“God bless you, and preserve you, and soon restore you to health, to your friends, and your country!”

Wendell Phillips, under date of August 23, 1856, renewed his appeal:—

“I have talked with men of all parties, (on your case there is but one party worth naming,) and without a dissentient voice they deplore your anxiety to return this session to Washington. No man but urges me to write and make you feel that you have struck the blow already, and that now our interests and that of the cause, as well as your own, and our hearts, too, demand of you to ‘stand and wait.’ I know you can make speeches worth dying for; but let me tell you, just now to the nation’s heart your empty chair can make a more fervent appeal than even you.
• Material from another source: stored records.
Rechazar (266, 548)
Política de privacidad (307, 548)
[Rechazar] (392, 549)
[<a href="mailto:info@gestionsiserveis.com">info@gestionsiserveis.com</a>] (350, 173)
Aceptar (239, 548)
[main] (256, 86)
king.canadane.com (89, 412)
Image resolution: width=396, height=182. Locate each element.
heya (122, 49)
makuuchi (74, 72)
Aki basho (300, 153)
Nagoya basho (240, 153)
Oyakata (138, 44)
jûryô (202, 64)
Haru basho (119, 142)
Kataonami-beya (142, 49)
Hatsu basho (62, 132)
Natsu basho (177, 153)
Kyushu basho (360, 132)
The canvass goes well, the ‘idea’ grows. We thank God that he has given us such texts: now make our gratitude unalloyed by building up your strength in silence and quiet for that fiercer struggle yet which lies before us all.

“I conjure you, as you love Freedom, save yourself: we need you more in the future than now. You are not the best judge.”

Hon. William H. Seward wrote from Auburn, under date of September 24, 1856:—

“I wish that I could convince you that it is neither necessary for the public nor would it be useful in any way to yourself to speak in this canvass, even if you should find yourself able. It belongs to others to do that work. You have suffered enough, even if you had done nothing; and yet what you have suffered is only a consequence of having done more than any other.

“I believe with you that we shall succeed in this election, and I earnestly hope for it. It is time that Freedom should have a decided triumph in order to commend itself to a vacillating people.”

By such letters was Mr. Sumner somewhat soothed in the seclusion which had become a necessity.